Researchers put together a network of cardiac muscle cells stored in an inch-long silicone device that models human heart tissue, and demonstrated the viability of the system as a drug-testing platform for cardiovascular medications.
The device is an important step forward in the development of accurate, faster methods for testing drug toxicity, researchers commented.
“Ultimately, these chips could replace the use of animals to screen drugs for safety and efficacy,” said professor Kevin Healy from the University of California, Berkeley.
Predicting human reactions to new drugs involves a high failure rate when nonhuman animal models are used.
“It takes about 5 billion pounds on average to develop a drug, and 60 per cent of that figure comes from upfront costs in the research and development phase. Using a well-designed model of a human organ could significantly cut the cost and time of bringing a new drug to market,” said Healy.
The current alternative involving the use of heart cells derived from human-induced pluripotent stem cells – adult stem cells that can be directed to become different types of tissue.

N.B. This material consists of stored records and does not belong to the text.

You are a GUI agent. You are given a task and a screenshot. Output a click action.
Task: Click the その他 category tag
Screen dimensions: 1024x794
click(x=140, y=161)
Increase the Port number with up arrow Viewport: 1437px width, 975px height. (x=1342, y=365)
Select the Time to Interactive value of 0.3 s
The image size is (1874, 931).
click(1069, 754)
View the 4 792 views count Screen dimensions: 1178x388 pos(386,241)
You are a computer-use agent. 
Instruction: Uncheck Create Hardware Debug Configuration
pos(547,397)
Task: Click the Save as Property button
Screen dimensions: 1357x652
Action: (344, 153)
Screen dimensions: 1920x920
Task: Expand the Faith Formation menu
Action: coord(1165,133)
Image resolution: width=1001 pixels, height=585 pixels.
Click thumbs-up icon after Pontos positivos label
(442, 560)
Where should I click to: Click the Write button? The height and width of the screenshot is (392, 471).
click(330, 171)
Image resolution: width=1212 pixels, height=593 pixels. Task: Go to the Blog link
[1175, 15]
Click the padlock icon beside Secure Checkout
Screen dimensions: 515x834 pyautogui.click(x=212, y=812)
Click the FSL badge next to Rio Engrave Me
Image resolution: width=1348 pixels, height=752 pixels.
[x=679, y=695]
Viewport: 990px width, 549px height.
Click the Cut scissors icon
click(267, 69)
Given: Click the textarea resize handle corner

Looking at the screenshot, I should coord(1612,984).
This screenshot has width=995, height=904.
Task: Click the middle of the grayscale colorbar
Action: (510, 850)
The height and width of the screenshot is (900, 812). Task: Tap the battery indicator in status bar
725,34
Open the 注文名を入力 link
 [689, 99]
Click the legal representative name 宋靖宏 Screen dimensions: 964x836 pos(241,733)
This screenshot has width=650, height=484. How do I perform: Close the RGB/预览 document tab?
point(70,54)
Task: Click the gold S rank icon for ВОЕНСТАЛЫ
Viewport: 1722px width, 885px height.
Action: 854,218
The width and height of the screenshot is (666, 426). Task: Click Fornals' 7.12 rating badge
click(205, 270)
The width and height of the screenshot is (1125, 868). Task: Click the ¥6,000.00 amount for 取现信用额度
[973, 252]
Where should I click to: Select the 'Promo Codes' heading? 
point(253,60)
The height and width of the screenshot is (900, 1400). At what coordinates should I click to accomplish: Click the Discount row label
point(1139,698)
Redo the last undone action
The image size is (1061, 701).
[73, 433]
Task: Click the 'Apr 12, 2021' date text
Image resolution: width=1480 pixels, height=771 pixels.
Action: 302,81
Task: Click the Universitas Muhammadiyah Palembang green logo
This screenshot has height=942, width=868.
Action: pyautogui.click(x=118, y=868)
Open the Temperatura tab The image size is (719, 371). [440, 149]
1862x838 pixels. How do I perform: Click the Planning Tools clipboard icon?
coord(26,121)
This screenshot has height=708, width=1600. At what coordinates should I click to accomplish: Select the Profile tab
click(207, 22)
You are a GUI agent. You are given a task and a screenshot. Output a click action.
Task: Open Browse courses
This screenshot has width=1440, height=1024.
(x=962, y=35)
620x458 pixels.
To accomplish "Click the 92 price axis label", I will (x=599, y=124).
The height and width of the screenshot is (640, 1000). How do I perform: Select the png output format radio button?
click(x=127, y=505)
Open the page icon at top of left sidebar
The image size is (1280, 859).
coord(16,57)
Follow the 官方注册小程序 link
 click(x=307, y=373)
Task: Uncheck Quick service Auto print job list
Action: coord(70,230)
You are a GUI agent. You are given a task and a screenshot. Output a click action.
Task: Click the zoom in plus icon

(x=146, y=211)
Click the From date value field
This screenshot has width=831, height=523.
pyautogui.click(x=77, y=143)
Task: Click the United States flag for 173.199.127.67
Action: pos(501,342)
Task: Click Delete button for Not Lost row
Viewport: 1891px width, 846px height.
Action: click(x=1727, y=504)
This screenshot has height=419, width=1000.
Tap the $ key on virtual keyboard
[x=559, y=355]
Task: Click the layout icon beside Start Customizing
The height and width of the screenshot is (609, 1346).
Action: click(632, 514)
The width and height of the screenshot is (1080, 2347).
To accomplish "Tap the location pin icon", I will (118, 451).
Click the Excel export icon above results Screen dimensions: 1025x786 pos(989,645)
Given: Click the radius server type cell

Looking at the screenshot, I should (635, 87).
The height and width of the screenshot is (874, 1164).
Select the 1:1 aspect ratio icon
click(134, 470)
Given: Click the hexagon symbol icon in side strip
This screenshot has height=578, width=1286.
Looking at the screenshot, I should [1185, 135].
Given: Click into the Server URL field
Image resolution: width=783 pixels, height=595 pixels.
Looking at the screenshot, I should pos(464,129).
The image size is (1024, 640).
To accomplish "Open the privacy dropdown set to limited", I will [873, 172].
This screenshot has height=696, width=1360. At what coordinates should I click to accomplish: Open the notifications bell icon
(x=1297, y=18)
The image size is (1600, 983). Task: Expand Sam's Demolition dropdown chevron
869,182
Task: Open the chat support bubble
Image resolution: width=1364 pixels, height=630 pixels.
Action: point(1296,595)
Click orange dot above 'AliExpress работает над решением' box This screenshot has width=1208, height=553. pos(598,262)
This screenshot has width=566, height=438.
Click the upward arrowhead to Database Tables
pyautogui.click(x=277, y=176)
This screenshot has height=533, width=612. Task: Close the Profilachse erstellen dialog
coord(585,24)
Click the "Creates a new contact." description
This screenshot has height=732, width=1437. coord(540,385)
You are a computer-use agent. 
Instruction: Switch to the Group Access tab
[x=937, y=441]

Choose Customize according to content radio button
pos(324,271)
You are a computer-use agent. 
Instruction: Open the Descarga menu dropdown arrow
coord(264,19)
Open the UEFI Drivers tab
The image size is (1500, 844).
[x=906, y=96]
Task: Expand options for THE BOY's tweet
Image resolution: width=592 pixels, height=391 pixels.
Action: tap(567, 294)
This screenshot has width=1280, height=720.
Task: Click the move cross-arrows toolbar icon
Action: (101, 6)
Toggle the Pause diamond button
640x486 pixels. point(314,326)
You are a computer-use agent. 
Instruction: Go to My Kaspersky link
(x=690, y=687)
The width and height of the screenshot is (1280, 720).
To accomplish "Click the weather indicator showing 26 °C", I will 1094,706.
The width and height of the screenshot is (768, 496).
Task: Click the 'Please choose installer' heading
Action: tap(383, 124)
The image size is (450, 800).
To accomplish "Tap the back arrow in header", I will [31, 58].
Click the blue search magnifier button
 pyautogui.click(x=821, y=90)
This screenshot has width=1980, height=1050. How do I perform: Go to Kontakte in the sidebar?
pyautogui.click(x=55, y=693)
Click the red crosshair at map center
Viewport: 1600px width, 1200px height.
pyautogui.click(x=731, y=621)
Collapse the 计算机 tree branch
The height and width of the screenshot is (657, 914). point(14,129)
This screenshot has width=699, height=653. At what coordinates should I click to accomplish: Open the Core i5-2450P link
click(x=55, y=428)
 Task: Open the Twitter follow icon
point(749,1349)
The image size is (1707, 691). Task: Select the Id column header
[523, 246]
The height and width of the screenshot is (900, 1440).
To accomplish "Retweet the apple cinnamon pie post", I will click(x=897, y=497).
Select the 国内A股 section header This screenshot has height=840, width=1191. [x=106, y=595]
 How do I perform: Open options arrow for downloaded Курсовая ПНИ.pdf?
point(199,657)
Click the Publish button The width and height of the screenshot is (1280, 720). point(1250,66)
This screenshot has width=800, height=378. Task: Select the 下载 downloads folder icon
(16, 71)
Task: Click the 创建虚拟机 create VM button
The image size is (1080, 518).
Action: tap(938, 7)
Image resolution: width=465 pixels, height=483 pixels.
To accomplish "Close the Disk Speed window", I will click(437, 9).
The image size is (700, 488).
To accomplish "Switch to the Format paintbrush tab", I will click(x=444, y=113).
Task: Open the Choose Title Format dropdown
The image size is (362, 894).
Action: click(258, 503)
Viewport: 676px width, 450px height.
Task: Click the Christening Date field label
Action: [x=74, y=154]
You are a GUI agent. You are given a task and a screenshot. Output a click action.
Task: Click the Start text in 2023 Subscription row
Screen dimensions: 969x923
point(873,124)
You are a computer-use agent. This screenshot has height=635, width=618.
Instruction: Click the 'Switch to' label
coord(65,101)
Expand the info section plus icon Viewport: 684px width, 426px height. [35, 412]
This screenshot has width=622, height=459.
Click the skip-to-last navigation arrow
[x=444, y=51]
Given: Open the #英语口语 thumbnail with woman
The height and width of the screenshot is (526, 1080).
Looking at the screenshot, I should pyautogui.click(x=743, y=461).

The researchers designed their cardiac microphysiological system, or heart-on-a-chip, so that its 3-D structure would be comparable to the geometry and spacing of connective tissue fiber in a human heart.
In the future, this setup could also allow researchers to monitor the removal of metabolic waste products from the cells.
“This system is not a simple cell culture where tissue is being bathed in a static bath of liquid,” said study lead author Anurag Mathur, a postdoctoral scholar in Healy’s lab and a California Institute for Regenerative Medicine fellow.